107 E. Delaware Place Chicago, IL 60611 (map); 773-736-1429; thewhitehallhotel.com
Pizza Style: Thin crust, though billed as "Milanese"
The Skinny: Not bad, not particularly good, though one toppings combination stood out
Price: Pizzas range from $12 to $15
For a pizza lover, even pizzas that are just ok can be a wonderful thing, especially in an area where the rest of the pizza is average at best. I suppose it's the pizza version of "In the land of the blind, the one-eyed man is king." Of course, the reverse is also true. One-eyed men generally don't rule where everyone can see, and mediocre to good pizzerias are not going to shine when surrounded by great pizzerias.

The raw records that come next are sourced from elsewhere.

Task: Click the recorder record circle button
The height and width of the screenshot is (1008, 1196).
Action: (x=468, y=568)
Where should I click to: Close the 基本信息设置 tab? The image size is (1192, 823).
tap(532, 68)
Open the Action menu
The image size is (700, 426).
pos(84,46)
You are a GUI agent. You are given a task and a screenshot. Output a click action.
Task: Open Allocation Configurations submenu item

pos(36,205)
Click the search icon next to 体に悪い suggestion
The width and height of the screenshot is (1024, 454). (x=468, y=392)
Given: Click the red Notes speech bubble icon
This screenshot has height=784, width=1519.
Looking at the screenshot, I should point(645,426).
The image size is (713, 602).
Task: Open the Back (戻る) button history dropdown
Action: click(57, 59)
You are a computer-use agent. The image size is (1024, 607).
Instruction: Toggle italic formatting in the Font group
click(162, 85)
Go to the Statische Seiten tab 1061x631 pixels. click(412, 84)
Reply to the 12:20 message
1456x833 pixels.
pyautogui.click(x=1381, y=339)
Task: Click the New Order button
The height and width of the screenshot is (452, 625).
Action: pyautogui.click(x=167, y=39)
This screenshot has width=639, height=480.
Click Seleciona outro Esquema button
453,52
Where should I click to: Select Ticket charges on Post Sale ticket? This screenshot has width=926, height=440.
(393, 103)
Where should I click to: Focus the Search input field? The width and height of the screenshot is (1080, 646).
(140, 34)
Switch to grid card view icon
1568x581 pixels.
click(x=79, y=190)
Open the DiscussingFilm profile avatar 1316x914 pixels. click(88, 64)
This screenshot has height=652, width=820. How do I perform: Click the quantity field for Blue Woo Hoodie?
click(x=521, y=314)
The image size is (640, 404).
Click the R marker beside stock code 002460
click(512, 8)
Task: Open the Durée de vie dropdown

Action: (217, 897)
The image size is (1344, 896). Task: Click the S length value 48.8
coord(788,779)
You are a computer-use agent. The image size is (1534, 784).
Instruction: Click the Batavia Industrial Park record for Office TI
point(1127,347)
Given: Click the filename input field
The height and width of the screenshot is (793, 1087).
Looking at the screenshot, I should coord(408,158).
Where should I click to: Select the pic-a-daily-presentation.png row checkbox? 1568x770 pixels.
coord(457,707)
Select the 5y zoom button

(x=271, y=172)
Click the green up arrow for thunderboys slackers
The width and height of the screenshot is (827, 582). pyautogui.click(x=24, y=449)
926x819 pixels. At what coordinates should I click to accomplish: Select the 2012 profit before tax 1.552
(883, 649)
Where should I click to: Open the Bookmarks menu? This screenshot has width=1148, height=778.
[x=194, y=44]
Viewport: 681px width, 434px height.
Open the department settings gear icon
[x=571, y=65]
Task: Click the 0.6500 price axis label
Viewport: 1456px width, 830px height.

I think you can see where this is going: The Gold Coast/Magnificent Mile, where Fornetto Mei is located, is chock full of great pizzerias. So to standout, pizzas have to be better than average.The restaurant, which features a nontraditional menu that is primarily pan-Italian but with some Asian options thrown in, has garnered some good press over the years, but as far as I can tell, it's largely the domain of guests at the Whitehall Hotel.
If the menu explicitly tells me I'll like something, who am I to doubt a reliable source like that? So when the pizza called "Our Signature Pizza" includes the words, "Try It, You'll Like It!" I was sold. The pizza comes topped with sausage, grapes, mozzarella, goat cheese, and "fine herbs." I've enjoyed every pizza I've had with grapes on it and this one was no exception.
The mozzarella and goat cheese were fine, but I would have preferred a topping with a little more bite to balance the sweet grapes (like the tallegio cheese and grape combo at La Madia—reviewed here). There was some Parmesan-like cheese sprinkled on top, but it was not particularly flavorful. The sausage, squares cut from a pre-made link, was loaded with fennel flavor but didn't add a ton of pork flavor.
The Pizza D'Asti, which has no apparent qualities that link it to the Italian city or province of Asti, comes with sausage, prosciutto, sopressata, fresh and aged mozzarella, tomato sauce, and some shredded basil. Unlike the Signature Pizza, nothing at all stood out on this pizza. None of the meats were particularly good and the sauce and cheese were fairly non-descript, though the fresh mozzarella was on the chewy side. Not bad, but not worth $15 given the multitude of options, pizza and otherwise, in the immediate area.
The crust continued the theme of "meh" for the evening. The soft crust was rolled out rather vigorously with a rolling pin before being put on a tray and put into the oven. The oven, incidentally, is touted on the restaurant's website as being wood-burning. While I'm sure it's physically possible for wood to burn in that oven, gas was the sole heat source on my visit. It's too bad; a little smoke (or, better yet, more heat) could have made something better out of the crust.
In retrospect, the Milanese pizza billing at Fornetto Mei should have tipped me off. I know enough about the history of pizza in Italy to know that's a meaningless phrase. But ultimately, it wasn't the silly marketing technique that did the place in. In an area with plenty of options (Due's, Giordano's, Cafe Spiaggia, Lou Malnati's, Pizano's, Bar Toma, etc.), there's just no reason to visit Fornetto Mei until it moves into a pizza desert where it can earn a "good for the neighborhood" designation.